Start of Data extracts

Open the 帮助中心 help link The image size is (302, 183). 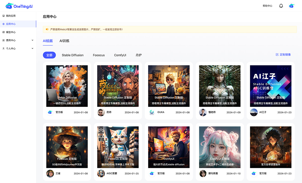click(267, 6)
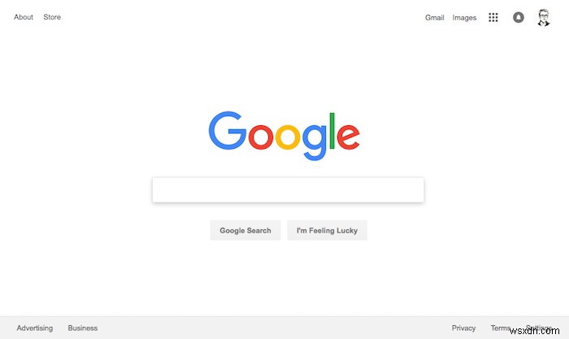The width and height of the screenshot is (569, 339).
Task: Click the yellow letter o in logo
Action: [288, 137]
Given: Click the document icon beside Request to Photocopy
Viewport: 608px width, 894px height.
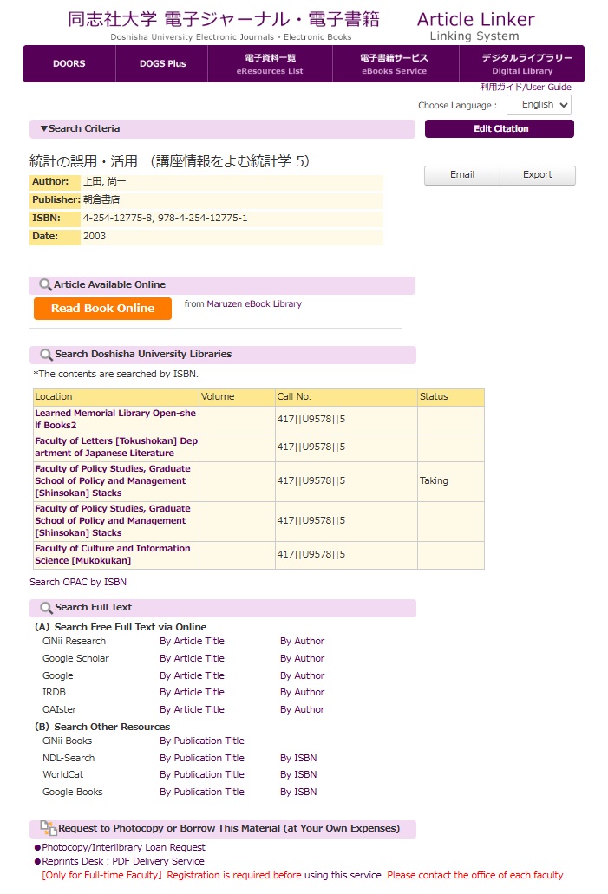Looking at the screenshot, I should (x=49, y=829).
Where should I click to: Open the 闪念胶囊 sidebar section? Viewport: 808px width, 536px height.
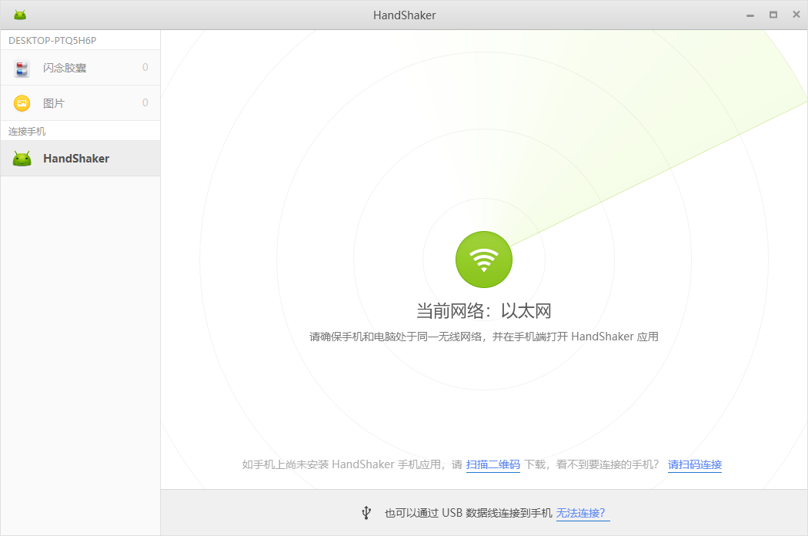click(65, 68)
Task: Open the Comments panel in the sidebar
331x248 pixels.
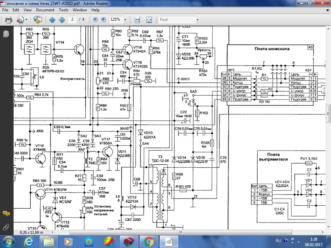Action: [x=6, y=213]
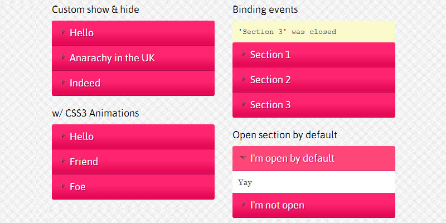Viewport: 446px width, 223px height.
Task: Expand the Friend accordion section
Action: pos(133,162)
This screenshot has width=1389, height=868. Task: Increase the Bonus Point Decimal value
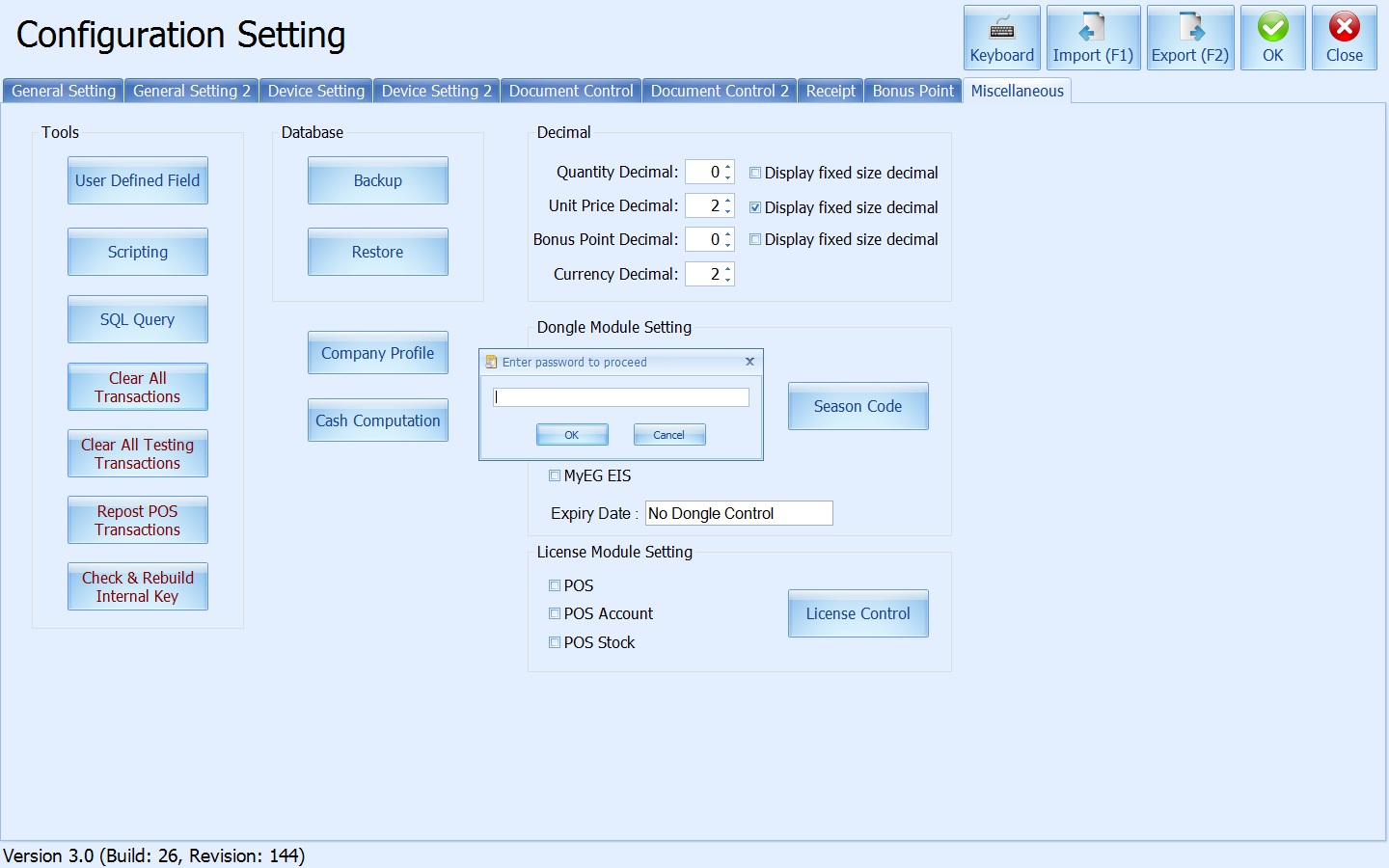click(728, 234)
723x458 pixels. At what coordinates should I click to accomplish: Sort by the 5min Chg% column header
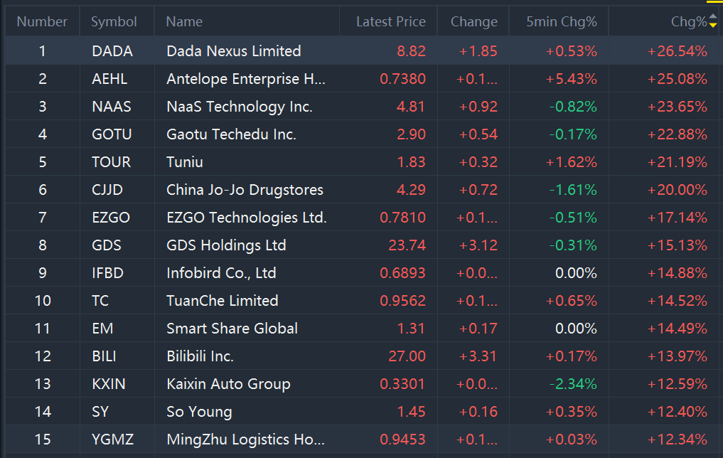561,22
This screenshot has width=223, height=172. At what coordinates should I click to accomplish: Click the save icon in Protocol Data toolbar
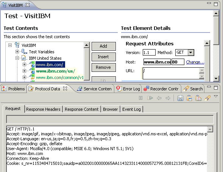180,98
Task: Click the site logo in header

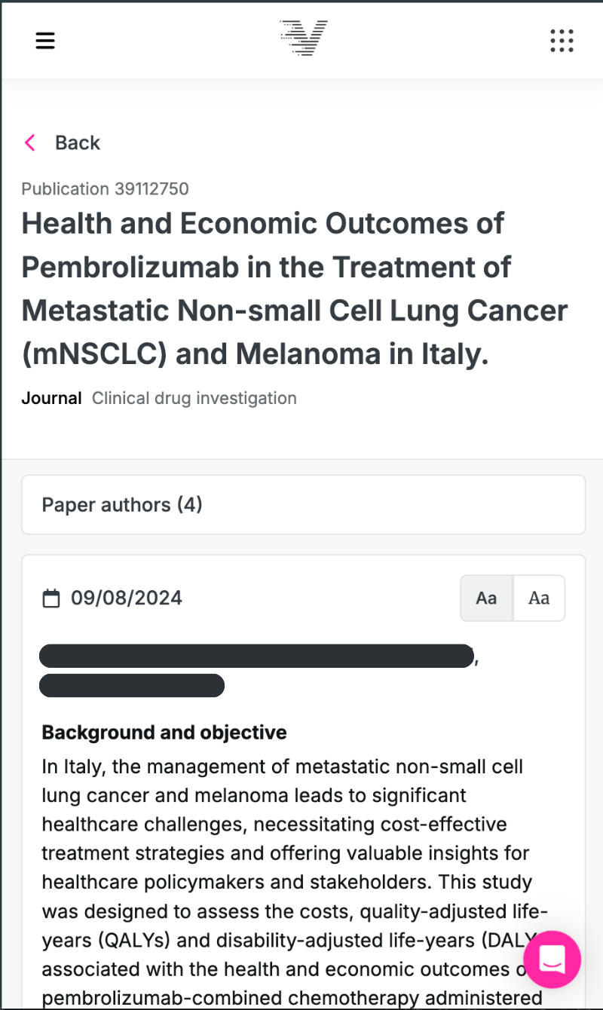Action: point(303,38)
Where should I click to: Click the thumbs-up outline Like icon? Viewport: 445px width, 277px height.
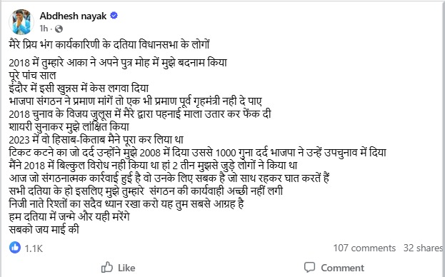(x=107, y=267)
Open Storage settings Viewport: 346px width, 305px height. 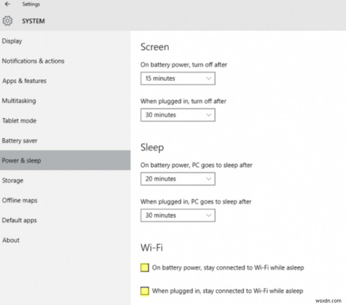tap(13, 180)
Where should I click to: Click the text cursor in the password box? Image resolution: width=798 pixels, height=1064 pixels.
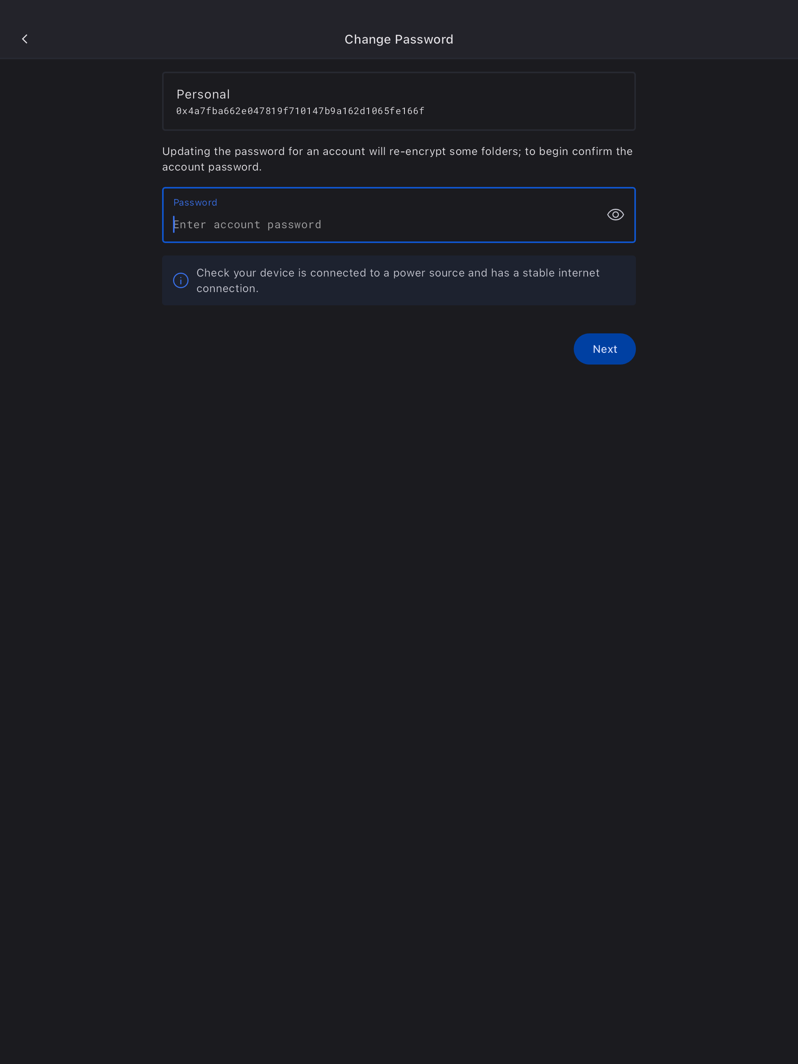pyautogui.click(x=174, y=225)

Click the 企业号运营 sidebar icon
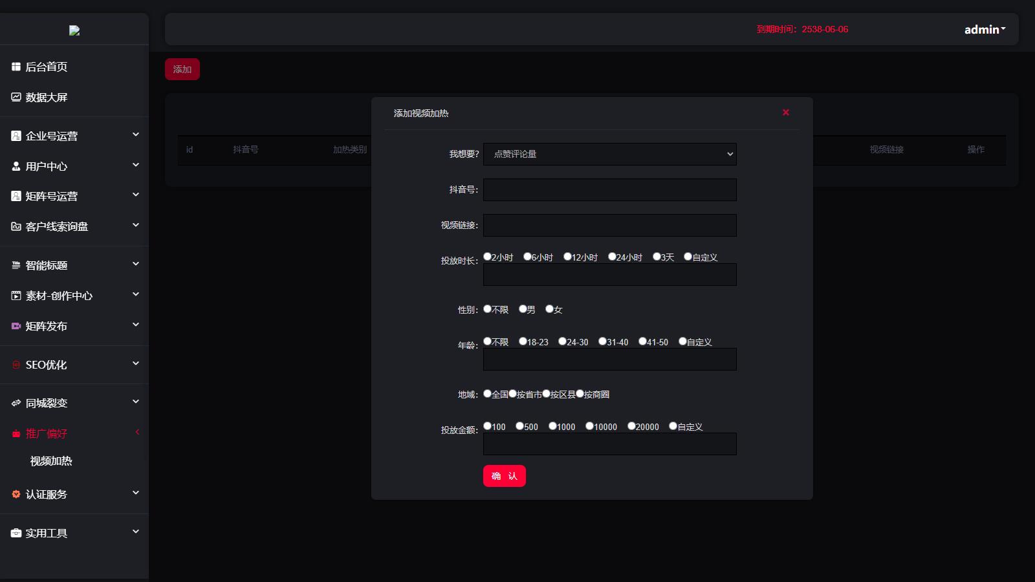pyautogui.click(x=16, y=136)
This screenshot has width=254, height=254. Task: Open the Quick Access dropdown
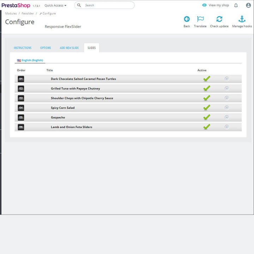pos(55,6)
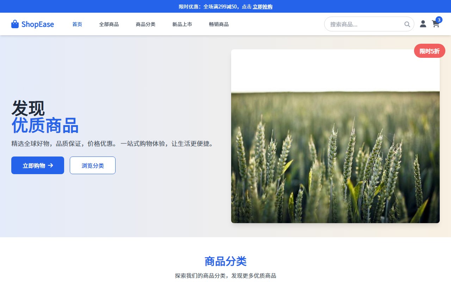Select 商品分类 in the top navigation

point(146,24)
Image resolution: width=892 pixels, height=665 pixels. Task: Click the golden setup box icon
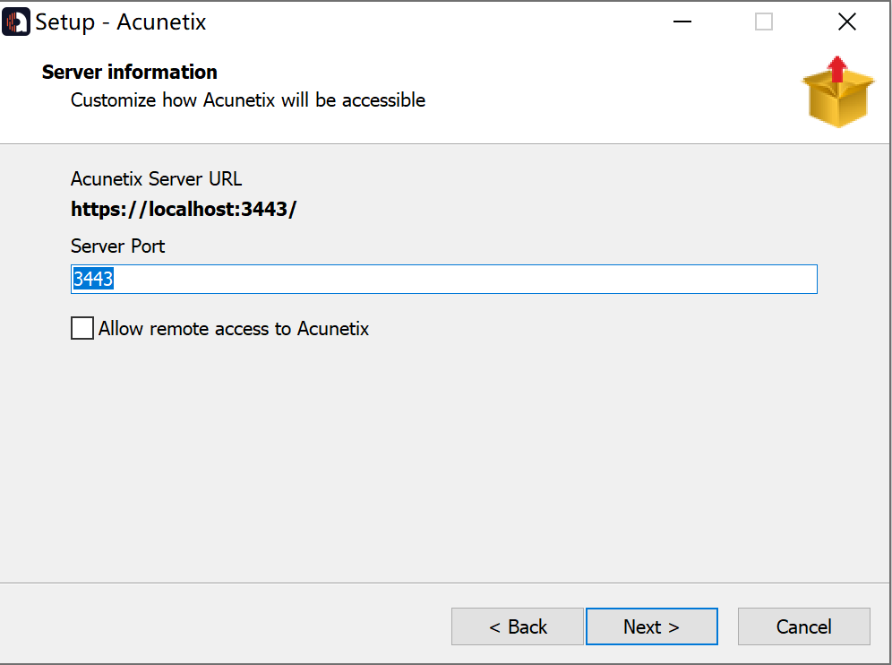click(837, 99)
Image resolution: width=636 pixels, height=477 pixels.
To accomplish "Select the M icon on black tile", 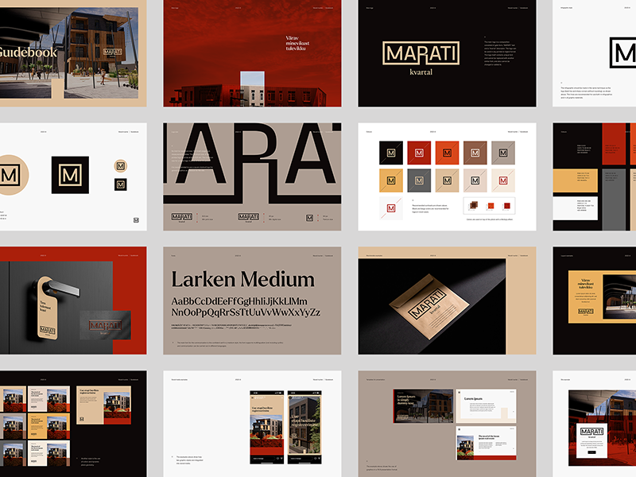I will tap(391, 153).

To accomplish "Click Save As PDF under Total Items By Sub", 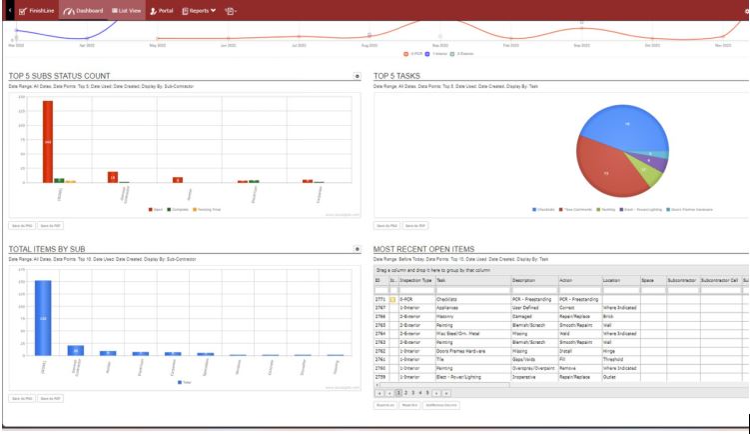I will (50, 400).
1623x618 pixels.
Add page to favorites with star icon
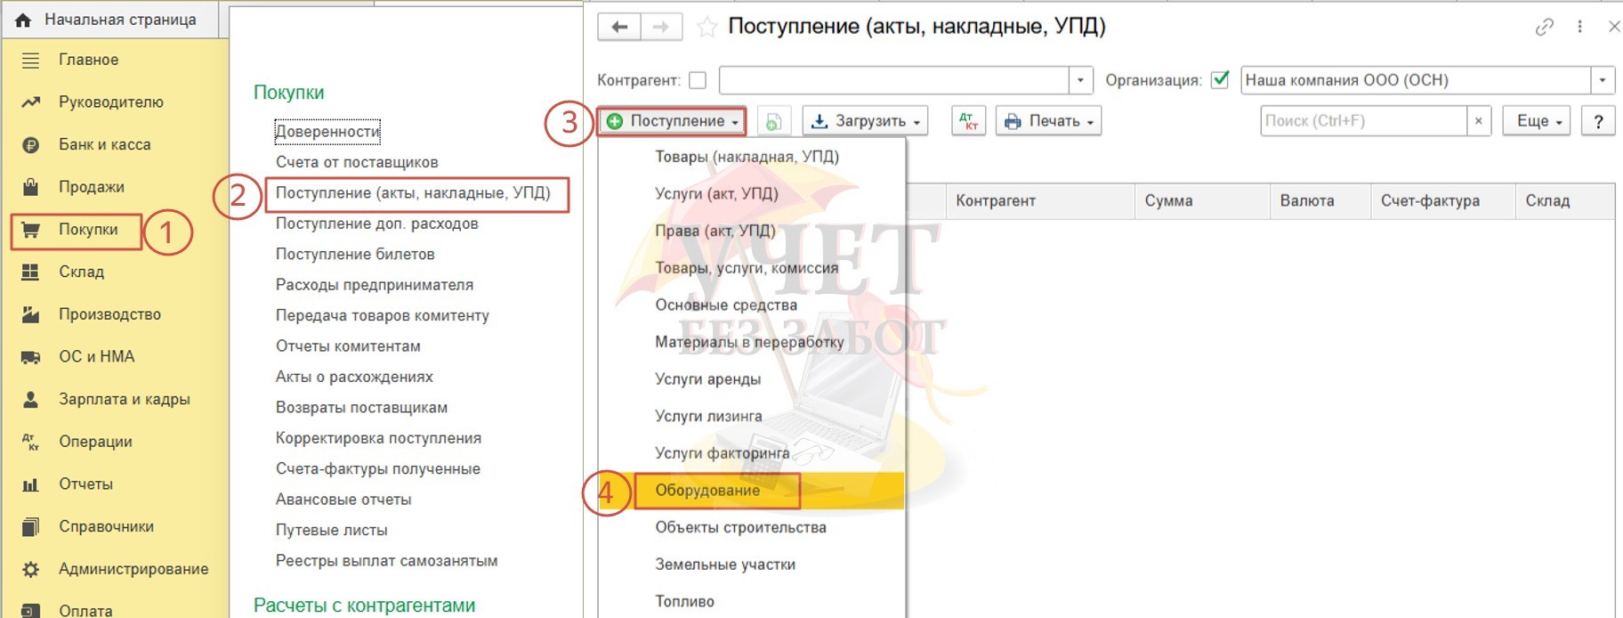point(707,28)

End of Data extracts

Exercise objective: In the answer, include exactly the lines from the one containing "1623x618 pixels." through the end of the records above and no pictures at all.

Solution to the problem:
1623x618 pixels.
Add page to favorites with star icon
point(707,28)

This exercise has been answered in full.